When using an iOS device to connect to an AppBoard server running on SSL, if the site has an SSL certificate that is self-signed or otherwise non-trusted, there may appear to be no way to work around it or accept the cert manually. In this case, perform the following steps to register the certificate on the mobile device:


  1. On the desktop, use a Firefox browser to navigate to the site (for example, https://www.myappboardserver.com/).
  2. Click on the "lock" icon next to the address bar to view the certificate.
  3. Use the certificate viewer to view the certificate for "www.myappboardserver.com".
  4. Click on the "Export..." button to export the certificate. Use the default format (X.509 Certificate (PEM) (*.crt;*.pem).
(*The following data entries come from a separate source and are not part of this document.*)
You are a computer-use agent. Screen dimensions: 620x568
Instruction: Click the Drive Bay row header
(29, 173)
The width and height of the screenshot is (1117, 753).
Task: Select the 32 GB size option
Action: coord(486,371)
  5. By default, the certificate is saved as "www.myappboardserver.com.crt".
  6. Use an email client on the desktop to send yourself an email attached with the certificate file. (Note: Gmail might block sending that file. Yahoo Mail is a suggested alternative.)
  7. On the iOS device, use the iOS Mail program to open up that email.
  8. Click on the attached certificate and you will be prompted for installing the certificate.
  9. Click on "OK" to install the certificate.


Now, appboard on that iOS device will be able to connect to the "www.myappboardserver.com" server.